Great songs. And lots of variety too. But if you still cling to the golden era of “Appetite for Destruction”, and expect to hear the same, then get a life. This one is not for you. Because in this record, Axl reminds me of Mike Patton (Faith No More) who explores uncharted territories, mixes genres of rock and produces unique sounds with help from orchestra, Dr.ProTools and digital material. You can still find the old GN’R flavour such as in “I.R.S” or “Chinese Democracy” but you will find a lot of Nu Metal flavour (Korn and Nine Inch Nail esque) as well here. Check “Shackler’s Revenge”, which is suprisingly to myself, grows on me, and I’m in the end love it.
Buckethead.

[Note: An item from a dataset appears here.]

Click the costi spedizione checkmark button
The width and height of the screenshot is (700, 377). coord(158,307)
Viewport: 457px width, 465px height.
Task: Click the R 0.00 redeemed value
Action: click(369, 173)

Slash is gone. Accept it. But most of the songs in the record feature Buckethead, an extravagant guitarist who once was Paul Gilbert understudy. His clean picking and authentic solo are just exciting to hear. And this album contains lot of shredding and soloing from this guy. Sorry Slash, I don’t miss you in this record.
Experience the History. It is the most expensive record ever made. Rumoured to be produced at $13 million for the space of 15 years, involving 40 musicians in the process. You may think this is enough reason to check this one out.
Help to convince the mega label to produce more albums from these guys. If this one sells well, following the recent success of Metallica’s Death Magnetic and Motley Crue’s Saint of Los Angeles, you may see more and more albums from our old school rock hero next year.